-------- 网页节选

在影响绝缘材料的众多老化因素中,温度占主导地位。目前对船舶电缆绝缘寿命进行预测主要是依据GB/T11026和IEC60216标准,在实验室对船舶电缆开展高温加速老化实验,通过测量老化试样的断裂伸长率来推断其在实际使用温度下的寿命。这种方法是破坏性试验,在试验过程中需要从船舶电网中截取待检测电缆;同时需要很长的试验周期才能得到实验结果;另外,船舶电缆穿越不同舱室,其工作环境必然存在差异,这意味着所截取的样品只能代表局部,无法对全船电缆的绝缘寿命进行检测。
综上,若能提出一种在线、快速的电缆寿命检测方法,无论是对船舶的安全性还是减少盲目更换电缆都具有重要意义。针对该问题,本文以目前众多老旧船舶上广泛应用的丁苯橡胶电缆为研究对象,尝试建立一种基于硬度的船舶电缆绝缘老化寿命快速检测方法,主要完成了如下几方面工作:
(1)依据相关标准,选取135℃、150℃、165℃、180℃四个老化温度点,对新的丁苯橡胶电缆进行加速老化试验,并分别对老化后试样的硬度、断裂伸长率、密度和绝缘电阻等性能指标进行测量,获得了船舶丁苯橡胶电缆绝缘老化的定量规律。结果发现随着老化时间的延长即老化程度的加深,绝缘层硬度增大,断裂伸长率减小,密度缓慢增加,绝缘电阻在老化后期呈明显下降趋势。其中,硬度以及断裂伸长率与其老化程度之间线性关联明显,为对电缆绝缘寿命进行快速无损检测,选取硬度为特征参量。
(2)建立了丁苯橡胶电缆绝缘层伸长比、断裂伸长率以及老化交联密度等与其硬度之间的理论模型,阐明丁苯橡胶伸长比、断裂伸长率以及交联密度等与其硬度之间的变化关系。提出剩余硬度保留率概念,参考GB/T11026和IEC60216标准中规定的数据处理方法对所测硬度数据进行了统计验证以及系统分析,进而提出基于剩余硬度保留率的船舶丁苯橡胶电缆绝缘寿命快速检测新方法。
(3)参照GB/T11026和IEC60216标准,对丁苯橡胶电缆绝缘寿命快速检测新方法进行检验,结果表明所提出的基于剩余硬度保留率的检测新方法具有与上述标准较高的相符性,不但结果准确而且具有简单快速的优点。并提出以剩余硬度保留45%作为新方法的检验失效标准,即丁苯橡胶电缆的寿命终点。另外绝缘电阻测试结果也从侧面证明了基于剩余硬度保留率对船舶丁苯橡胶电缆绝缘老化寿命进行快速检测的有效性。
通过本文的研究工作,揭示了船用丁苯橡胶电缆绝缘层老化规律,在此基础上提出了一种基于硬度的船舶电缆绝缘老化寿命快速检测方法,在应用该方法时,首先需按照文中所述过程建立基于剩余硬度保留率的寿命预测模型(不同电缆模型不同),在实船检验时只需对要检验的船舶电缆绝缘部位进行硬度测试,随后带入相应模型便可得知其剩余使用寿命。这意味着检验人员可以在船上随时对不同部位的船舶电缆进行检验,不需再反复进行取样以及漫长的老化试验过程。

----------------

给定指令 A: 将条目中自含有“Toggle the Yearly/Monthly”的一行起、至含有“I will 18,34.”的一行止(首尾两行均包括在内)的各行排列为编号列表,空行略去不计。
网页节选与各条目分属不同材料,二者彼此无关。

-------- 所给数据

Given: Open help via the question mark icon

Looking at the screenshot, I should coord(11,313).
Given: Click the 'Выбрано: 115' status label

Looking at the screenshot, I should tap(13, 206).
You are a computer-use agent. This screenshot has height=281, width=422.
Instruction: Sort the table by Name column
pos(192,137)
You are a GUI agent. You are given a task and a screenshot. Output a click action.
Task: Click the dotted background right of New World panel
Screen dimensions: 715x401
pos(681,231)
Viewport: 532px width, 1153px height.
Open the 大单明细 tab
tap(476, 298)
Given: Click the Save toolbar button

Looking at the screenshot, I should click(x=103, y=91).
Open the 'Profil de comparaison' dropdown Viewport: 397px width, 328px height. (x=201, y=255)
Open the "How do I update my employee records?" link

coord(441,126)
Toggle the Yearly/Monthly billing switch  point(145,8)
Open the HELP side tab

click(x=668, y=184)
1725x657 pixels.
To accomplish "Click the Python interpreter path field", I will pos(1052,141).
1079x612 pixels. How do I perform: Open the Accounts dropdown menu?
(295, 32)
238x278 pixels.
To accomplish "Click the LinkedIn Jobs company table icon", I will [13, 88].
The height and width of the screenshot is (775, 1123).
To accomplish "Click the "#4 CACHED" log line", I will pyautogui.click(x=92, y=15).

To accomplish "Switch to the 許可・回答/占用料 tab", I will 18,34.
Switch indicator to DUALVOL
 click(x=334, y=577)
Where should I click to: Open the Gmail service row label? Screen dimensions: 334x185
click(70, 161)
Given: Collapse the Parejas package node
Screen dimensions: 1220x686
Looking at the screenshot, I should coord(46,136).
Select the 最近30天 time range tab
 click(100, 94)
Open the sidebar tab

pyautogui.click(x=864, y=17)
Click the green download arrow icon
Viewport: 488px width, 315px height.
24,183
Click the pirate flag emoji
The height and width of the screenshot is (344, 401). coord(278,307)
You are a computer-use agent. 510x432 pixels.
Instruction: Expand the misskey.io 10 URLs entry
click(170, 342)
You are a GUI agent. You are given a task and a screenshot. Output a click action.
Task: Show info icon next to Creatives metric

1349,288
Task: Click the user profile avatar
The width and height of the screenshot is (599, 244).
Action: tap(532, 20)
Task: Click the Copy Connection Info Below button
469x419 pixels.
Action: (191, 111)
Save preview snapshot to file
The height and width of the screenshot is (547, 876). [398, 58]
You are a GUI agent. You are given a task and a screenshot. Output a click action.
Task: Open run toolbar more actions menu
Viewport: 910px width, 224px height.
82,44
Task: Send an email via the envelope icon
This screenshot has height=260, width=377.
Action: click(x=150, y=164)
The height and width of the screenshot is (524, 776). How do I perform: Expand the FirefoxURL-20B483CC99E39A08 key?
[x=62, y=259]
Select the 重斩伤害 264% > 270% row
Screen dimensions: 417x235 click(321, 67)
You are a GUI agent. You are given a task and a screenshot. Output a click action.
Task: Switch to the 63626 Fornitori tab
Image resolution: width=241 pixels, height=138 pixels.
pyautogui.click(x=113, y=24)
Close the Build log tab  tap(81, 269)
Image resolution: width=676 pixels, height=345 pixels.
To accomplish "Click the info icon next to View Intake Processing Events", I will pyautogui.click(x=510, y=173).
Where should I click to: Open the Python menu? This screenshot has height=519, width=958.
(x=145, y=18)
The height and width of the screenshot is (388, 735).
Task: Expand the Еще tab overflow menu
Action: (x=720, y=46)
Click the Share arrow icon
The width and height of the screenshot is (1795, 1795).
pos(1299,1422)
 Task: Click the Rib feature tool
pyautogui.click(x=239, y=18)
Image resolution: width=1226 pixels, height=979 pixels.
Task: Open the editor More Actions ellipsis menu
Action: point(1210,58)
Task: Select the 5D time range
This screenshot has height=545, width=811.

----------------

给定指令 B: 改写网页节选中自“在影响绝缘材料的众多老化因素”起、至“损检测,选取硬度为特征参量。”止(两端均包括在内)的部分,将其中的“丁苯橡胶电缆”一律替换为“氯丁橡胶电缆”。

练习答案 A:
1. Toggle the Yearly/Monthly billing switch  point(145,8)
2. Open the HELP side tab
3. click(x=668, y=184)
4. 1725x657 pixels.
5. To accomplish "Click the Python interpreter path field", I will pos(1052,141).
6. 1079x612 pixels. How do I perform: Open the Accounts dropdown menu?
7. (295, 32)
8. 238x278 pixels.
9. To accomplish "Click the LinkedIn Jobs company table icon", I will [13, 88].
10. The height and width of the screenshot is (775, 1123).
11. To accomplish "Click the "#4 CACHED" log line", I will pyautogui.click(x=92, y=15).
12. To accomplish "Switch to the 許可・回答/占用料 tab", I will 18,34.

练习答案 B:
在影响绝缘材料的众多老化因素中,温度占主导地位。目前对船舶电缆绝缘寿命进行预测主要是依据GB/T11026和IEC60216标准,在实验室对船舶电缆开展高温加速老化实验,通过测量老化试样的断裂伸长率来推断其在实际使用温度下的寿命。这种方法是破坏性试验,在试验过程中需要从船舶电网中截取待检测电缆;同时需要很长的试验周期才能得到实验结果;另外,船舶电缆穿越不同舱室,其工作环境必然存在差异,这意味着所截取的样品只能代表局部,无法对全船电缆的绝缘寿命进行检测。
综上,若能提出一种在线、快速的电缆寿命检测方法,无论是对船舶的安全性还是减少盲目更换电缆都具有重要意义。针对该问题,本文以目前众多老旧船舶上广泛应用的氯丁橡胶电缆为研究对象,尝试建立一种基于硬度的船舶电缆绝缘老化寿命快速检测方法,主要完成了如下几方面工作:
(1)依据相关标准,选取135℃、150℃、165℃、180℃四个老化温度点,对新的氯丁橡胶电缆进行加速老化试验,并分别对老化后试样的硬度、断裂伸长率、密度和绝缘电阻等性能指标进行测量,获得了船舶氯丁橡胶电缆绝缘老化的定量规律。结果发现随着老化时间的延长即老化程度的加深,绝缘层硬度增大,断裂伸长率减小,密度缓慢增加,绝缘电阻在老化后期呈明显下降趋势。其中,硬度以及断裂伸长率与其老化程度之间线性关联明显,为对电缆绝缘寿命进行快速无损检测,选取硬度为特征参量。